In defending Atchison, or castigating Blair, George Goode declared himself above and beyond party matters. He spoke as a statesman grappling with the great issue of the day. He declared himself neither for nor against Thomas Hart Benton. He would just stand to oppose what he saw lurking within the Bentonian arguments for silence on slavery and freedom in Kansas: the dark spirit of abolitionism. Goode laid it on a bit thick:
With the controversy between the Benton and anti-Benton parties, I do not presume to interfere. My purpose at present is to accept some of the implied issues as made by my colleague from St. Louis, (Mr. Blair,) and to discuss them with fairness, free from the bias of party, and solely with the view to elicit an expression or procure a demonstration of the feelings and opinions of this body on the great questions whether we shall maintain our present position, preserve our civil and social organization, the peace and quiet, the prosperity and happiness of our people, or whether we will jeopardize all these by countenancing and tolerating the action of those who would revolutionize our society, and change radically our social and political relations. This is the main issue and to this I shall mainly direct my remarks. I shall endeavor to avoid all mere party issues; the interest involved is above party.

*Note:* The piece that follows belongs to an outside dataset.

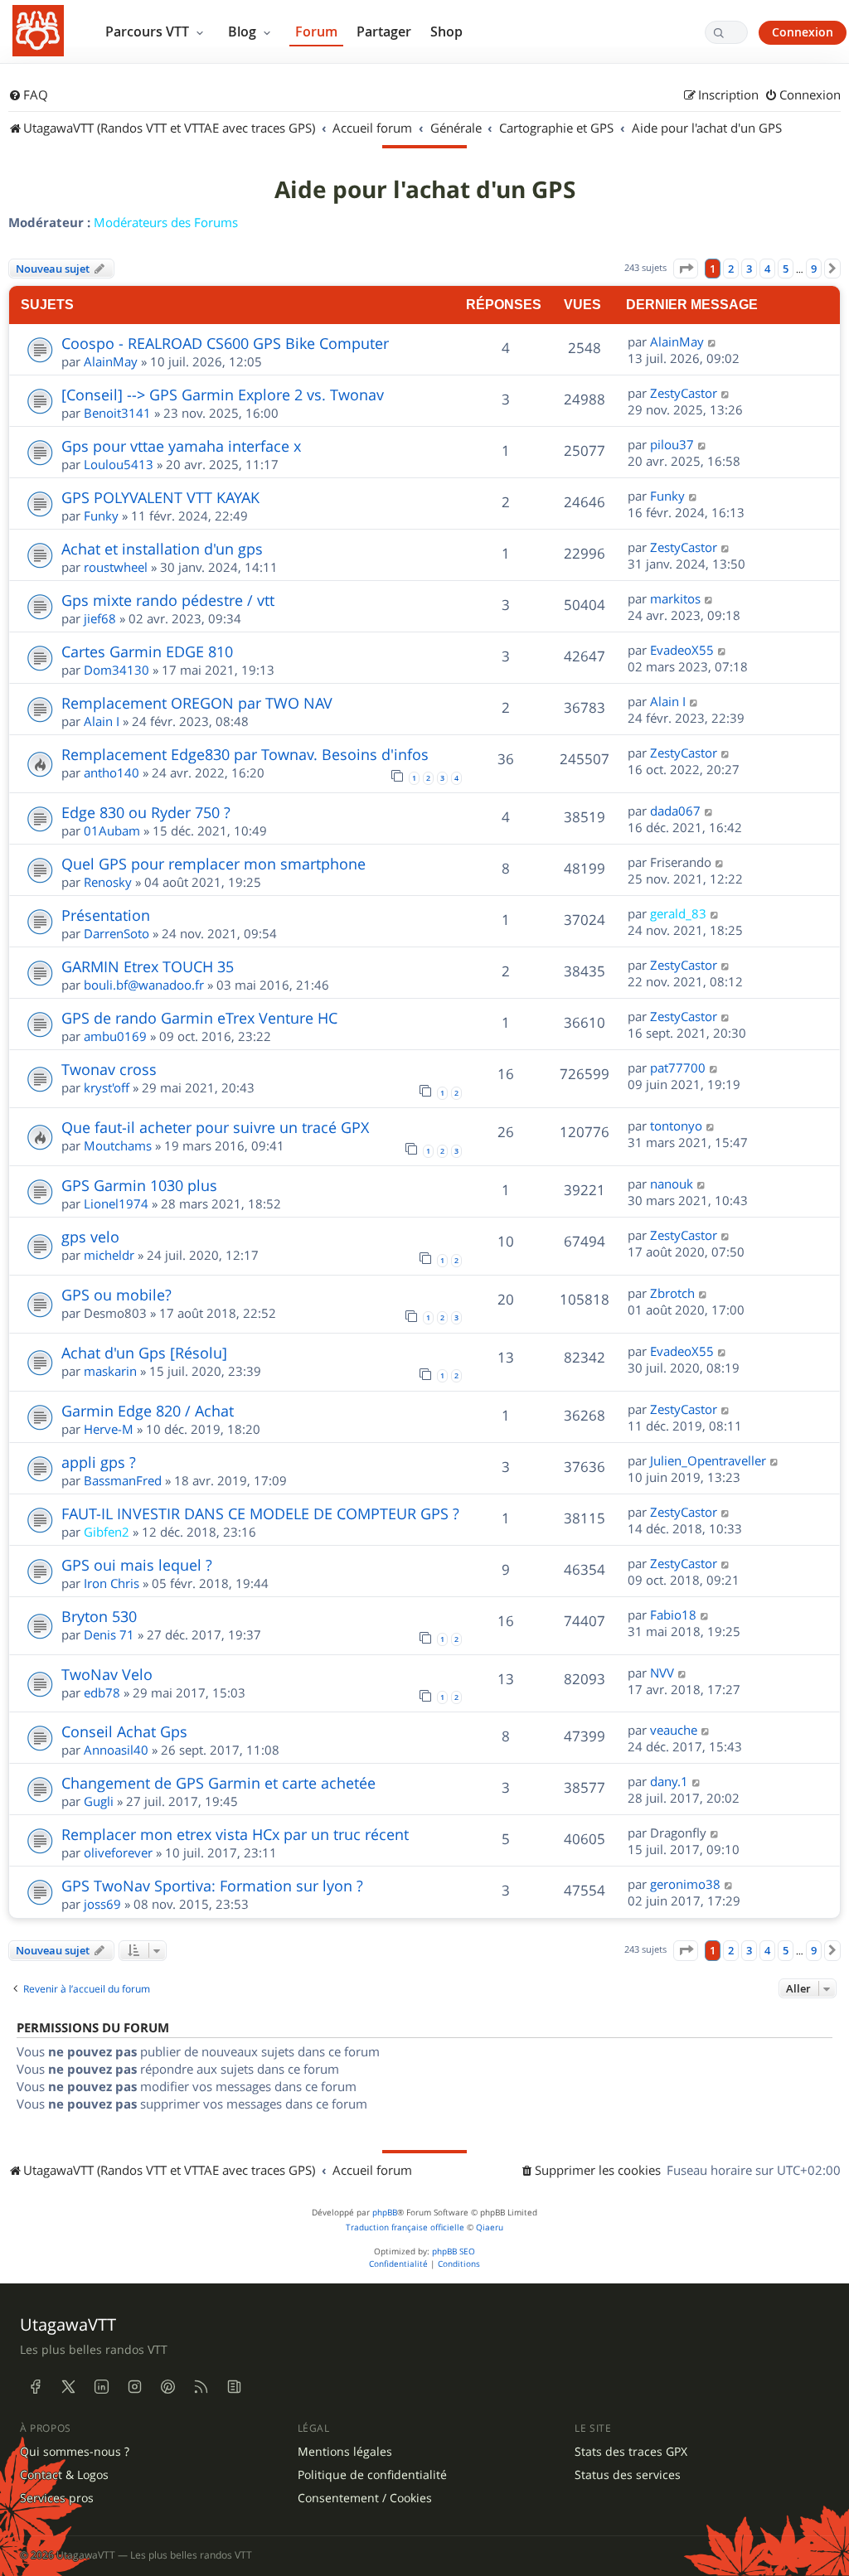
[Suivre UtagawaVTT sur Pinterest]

Goode certainly thought a great deal of himself and enjoyed the sound of his own voice. My copy of his speech goes on for about twenty pages. But neither vice sets him apart from politicians then or now. While we might also roll our eyes at Goode’s claim to rise above party politics, when debating an election no less, he might have meant some of it. Atchison himself crossed party lines to protect slavery from Thomas Hart Benton by throwing his support to a Whig candidate for senator a few years prior. Within the South, even on its northwestern frontier, political success almost always required proving oneself safe for slavery.

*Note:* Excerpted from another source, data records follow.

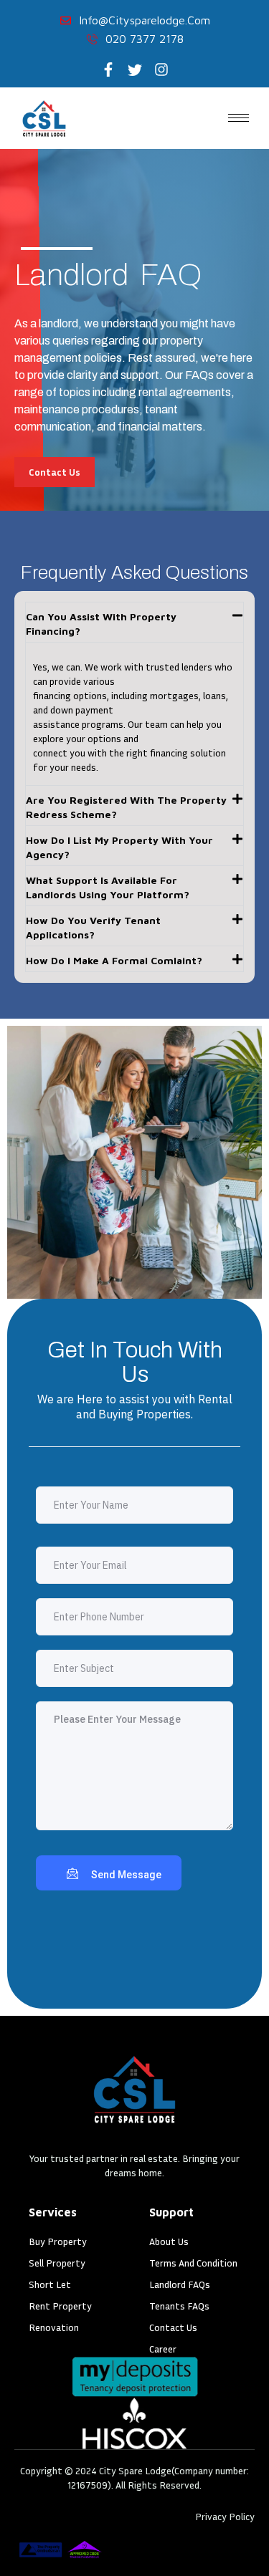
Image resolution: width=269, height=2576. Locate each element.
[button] (134, 622)
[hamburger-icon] (238, 118)
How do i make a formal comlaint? (114, 960)
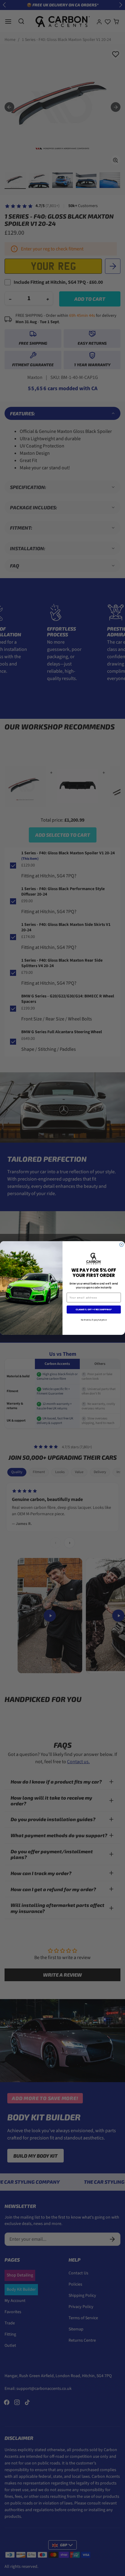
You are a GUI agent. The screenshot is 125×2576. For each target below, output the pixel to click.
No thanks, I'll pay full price (93, 1319)
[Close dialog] (121, 1245)
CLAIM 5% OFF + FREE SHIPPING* (94, 1309)
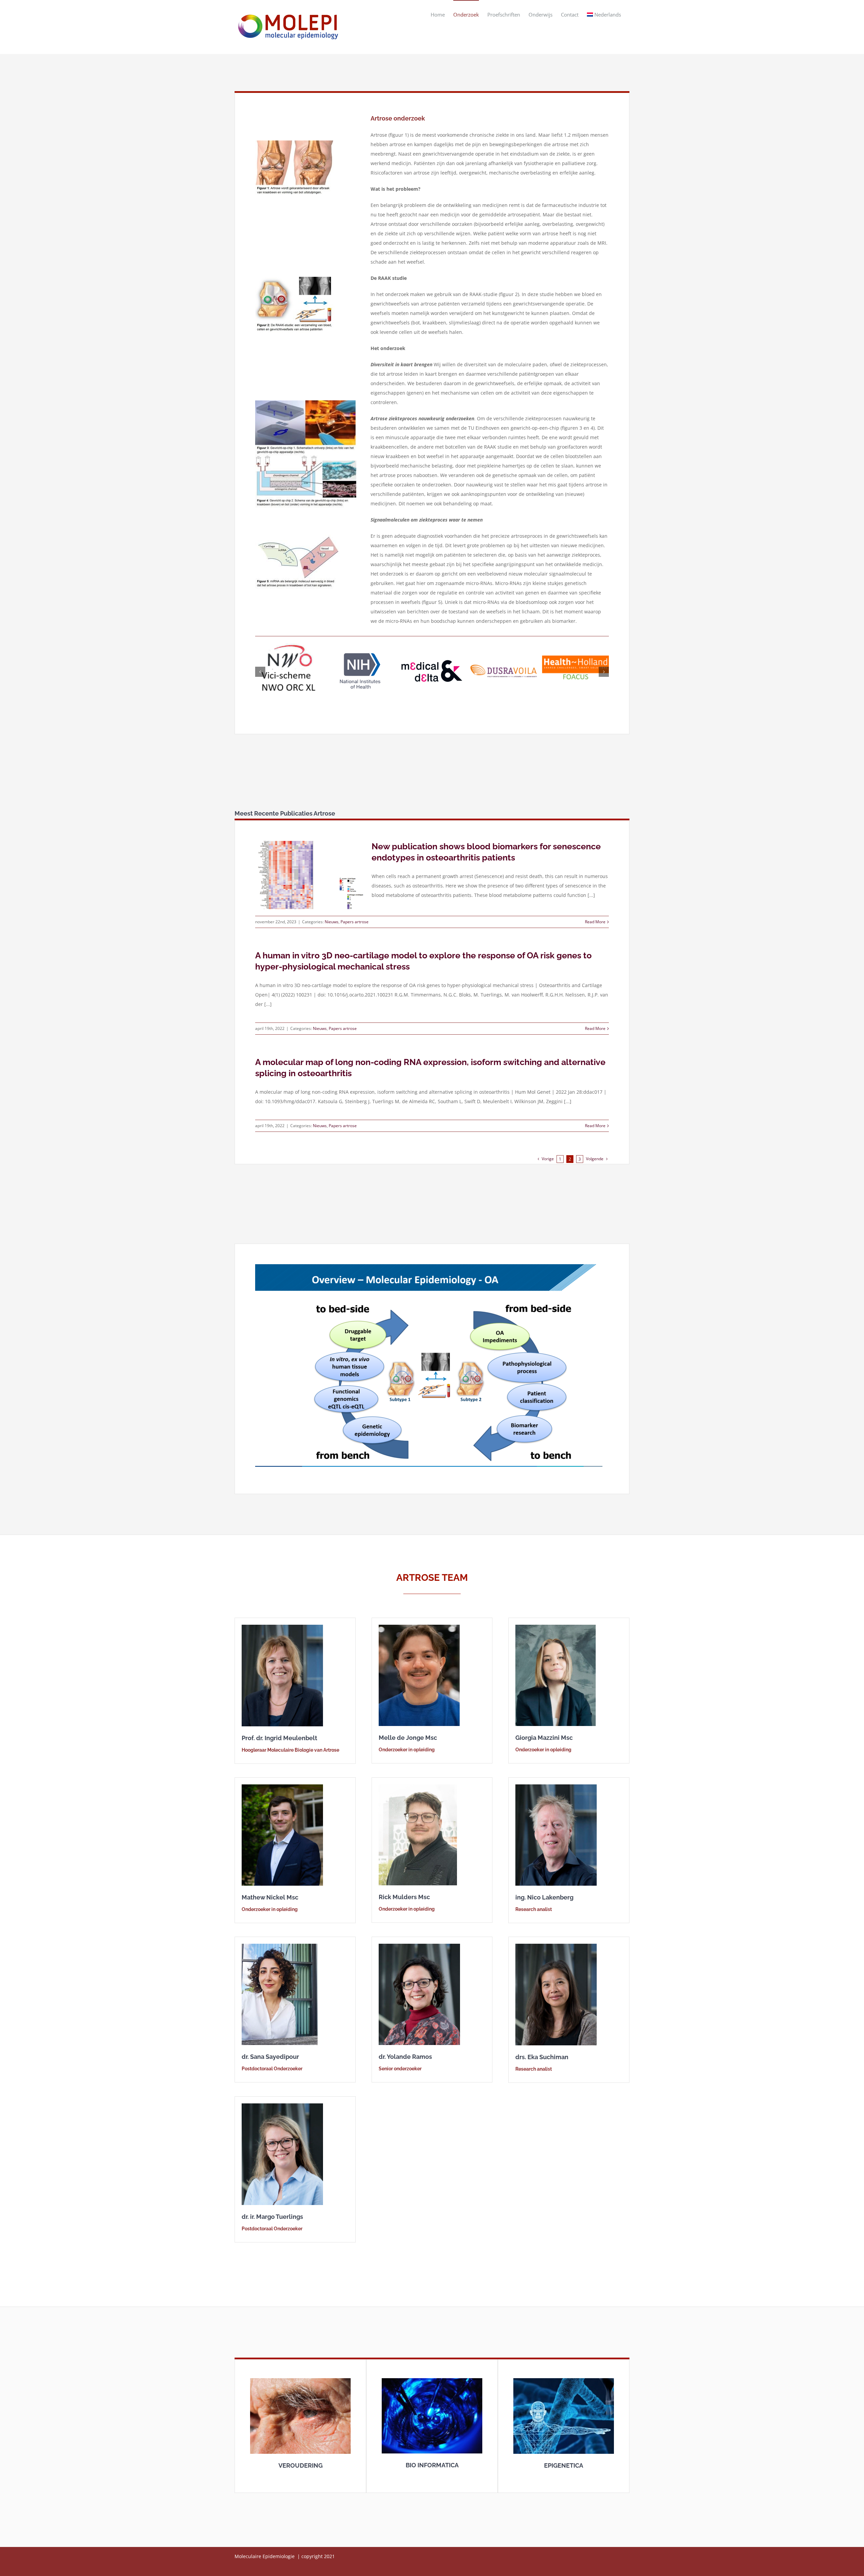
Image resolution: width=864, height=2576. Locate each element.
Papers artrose (355, 909)
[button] (260, 665)
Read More (595, 909)
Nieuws (332, 909)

Did that make the slavery question non-partisan? To the extent that all parties agreed, it surely did. Did that mean that white southerners of the time understood slavery as more than an issue, too grave to hazard at the ballot box? I don’t think one can read proslavery writings, even making generous allowances for hyperbole, and argue otherwise. For many southerners, slavery might include a political question, but rose above that into something more dear. For them, the question reached beyond policy into matters of basic existence. Would they have slavery, live, and prosper or would they face financial ruin and racial Armageddon?
We need not agree with them and endorse their opinions to understand that proslavery politicians, and the southerners who voted for them, really did believe this kind of thing. They faced an existential crisis. Subversion from within and antislavery pressure applied through the federal Union from without could some day kill them all. They lived under what they saw as a Sword of Damocles every bit as dire nuclear annihilation seemed at the height of the Cold War.